- [TASK GOAL]:
Continue the passage about Justice Kavanaugh's swearing-in at the Supreme Court, picking up after its final sentence.
··· GIVEN TEXT ···
The proceedings also captured the turmoil of the Trump administration a day after the president fired Mr. Sessions and rekindled fears about the future of the Justice Department’s investigation of Mr. Trump’s ties to Russia.
With Mr. Sessions abruptly cashiered, the acting attorney general, Matthew G. Whitaker, represented the Justice Department. He was joined by the deputy attorney general, Rod J. Rosenstein, whom he had just replaced as the supervisor of the special counsel, Robert S. Mueller III.
Mr. Whitaker motioned to have the clerk of the court read Justice Kavanaugh’s presidential commission. Chief Justice Roberts, without particular deliberation, granted the motion.
The clerk, Scott Harris, read out the commission from parchment, its flowery language granting Justice Kavanaugh the privileges of a justice “during his good behavior.” It was signed by Donald J. Trump and Jefferson B. Sessions.
Justice Kavanaugh, who faced his seven colleagues from a chair once used by Chief Justice John Marshall, then mounted a few steps to the bench, where Chief Justice Roberts administered the judicial oath.
Justice Kavanaugh stood next to Justice Ginsburg’s vacant chair, his right hand in the air, speaking in a voice now familiar from his televised hearing. Afterward, he walked to the far side of the bench, taking a seat reserved for the most junior justice, next to Justice Elena Kagan.
Mr. Trump and the first lady, Melania Trump, smiled and applauded, and the president chatted and laughed with those seated around him.
··· DATA SHOWN ···
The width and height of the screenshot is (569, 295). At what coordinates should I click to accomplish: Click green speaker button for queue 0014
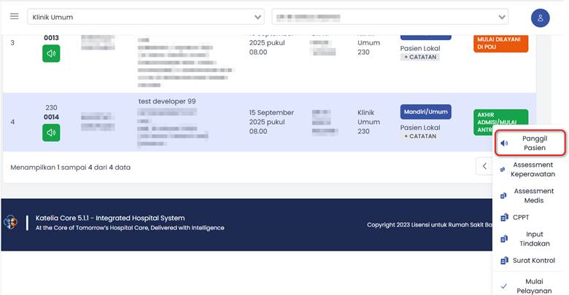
···
- [RESPONSE BOX]:
The president did not speak in the court. But on Wednesday, he made clear how beneficial he believed the battle over Justice Kavanaugh had been for the midterms, particularly in the Senate, where Republicans expanded their majority.
The voters, he said at a news conference, “clearly rebuked the Senate Democrats for their handling of the Kavanaugh hearings.”
“That was a factor,” he continued. “I think maybe a very big factor. The way that was handled, I think, was — tremendous energy was given to the Republican Party by the way they treated then-Judge Kavanaugh, now Justice Kavanaugh.”
During the final days of the campaign, Mr. Trump exploited the passions generated by the confirmation hearings — even claiming, misleadingly, that “the accuser of Brett Kavanaugh” had recanted her allegations. “It was all a fake,” he said at a rally in Cape Girardeau, Mo.
Dr. Blasey never recanted her allegations that Justice Kavanaugh assaulted her in a Maryland bedroom when they were teenagers. Mr. Trump was apparently referring to another accuser, Judy Munro-Leighton, whose allegations never played a major part in the dispute over Justice Kavanaugh. But the president’s misdirection was deliberate — and, analysts said, effective.
Justice Kavanaugh had plenty of supporters in attendance, including a visible contingent from the George W. Bush administration, where he served as staff secretary. Alberto R. Gonzales, an attorney general under Mr. Bush, worked the room before the ceremony started. Nearby was Harriet Miers, whose nomination to the court was withdrawn under intense opposition in Congress.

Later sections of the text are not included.